Postby Lujo on Thu May 09, 2013 10:39 am

Dislekcia's P.S. question is actually really important and interesting, I hope there's an answer.

And squirrelnest is right about what DD's theme is - it's a puzzle disguised as a dungeon crawler. You can't win an argument about going full puzzle for several reasons:

1) It's a design decision. From my point of view a terrible, wrong, counterproductive and contemptible one, and I've said this in various tones and volumes before. But the game is great enough that you have to respect it's makers and take it for what it is in pretty much any issue which boils down to "what is all this roguelike crap doing in the best puzzler ever?". For you, or me, or in my assessment 99% humans in the world, it's an issue, for them it's their decision. Maybe they would never have been as motivated if they set out a puzzle game in the first place, or not be as motivated not to work on a roguelike? Maybe if they didn't believe they were making a roguelike this awesome puzzle game wouldn't exist at all? Who knows what motivates them as people? Who has right to inquire? But we all want them motivated because outside of personal genre/taste prefferences they're pretty incredible.

2) Death makes the game addictive. True, it's the worst sort of way to make it addictive, and the game is probably one of the rare ones which don't really need as much artificial difficulty, but as a hook you in tool it works well enough that you can't take the "death as learning/motivational tool" argument out of the discussion. It's only partly right, but since it isn't 100% wrong you can't bypass it.
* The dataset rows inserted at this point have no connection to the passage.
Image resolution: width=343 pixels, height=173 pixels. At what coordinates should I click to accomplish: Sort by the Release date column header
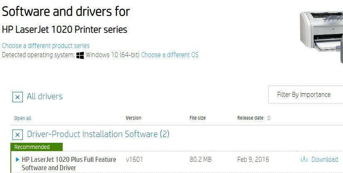coord(250,118)
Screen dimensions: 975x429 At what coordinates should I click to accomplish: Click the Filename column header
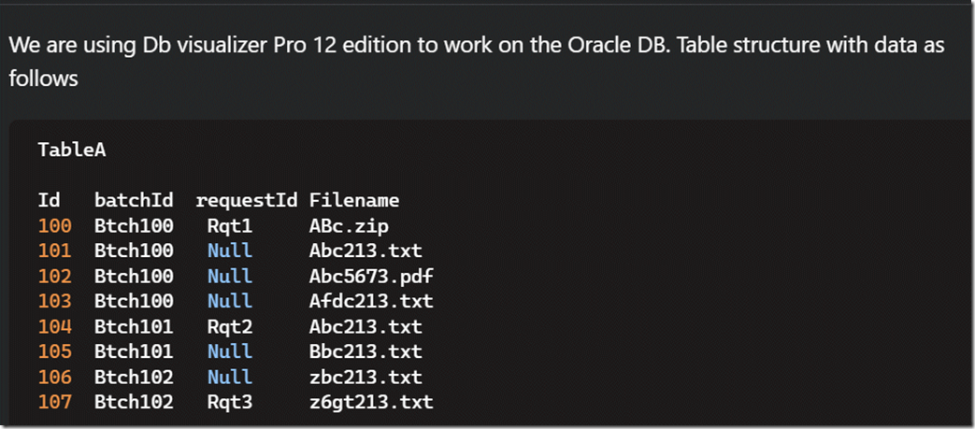(x=354, y=200)
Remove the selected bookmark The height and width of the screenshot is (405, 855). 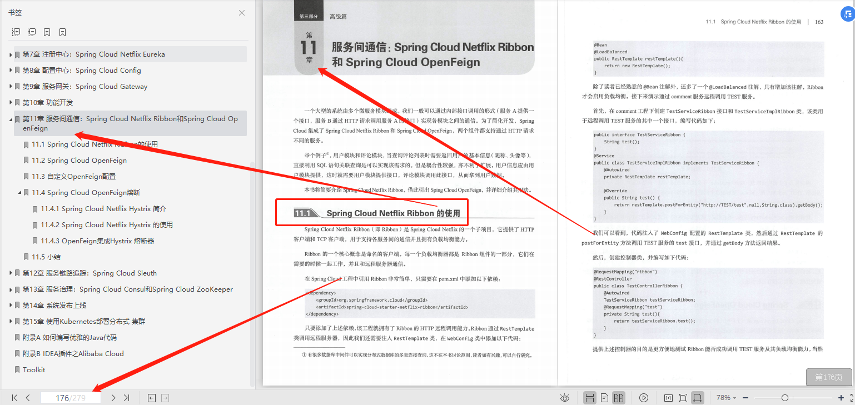(62, 32)
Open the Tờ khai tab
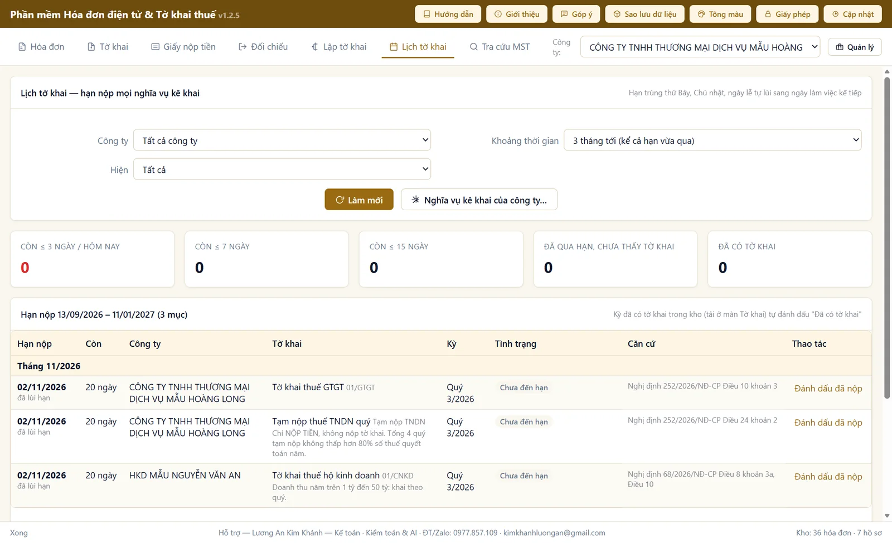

3) Beneath everything it's a matter of taste, even if it's not clear. Sure, various viewpoints get rationalizations, justifications, expirience and booksmarts brought up, but in the end you're telling the guy who's making a game (or has made the game) that what he wants is, for the lack of a better word, unreasonable or counterproductive. I've been part of this discusion before this thread, and in several incarnations on different issues, and I've yet to see enough reasonable evidence to support such a firm stance as the dev's have. On the other hand, just about any reasonable reason I've seen people come up with on the other side boils down to "Guys do you realize just how good a puzzler you've got here?", and get progressively more annoyed with the dawning realization that they might not. And in the end all that's left is both sides being bitter and resentful at each other, and with no real malice on either side. Which is why you don't debate tastes in general.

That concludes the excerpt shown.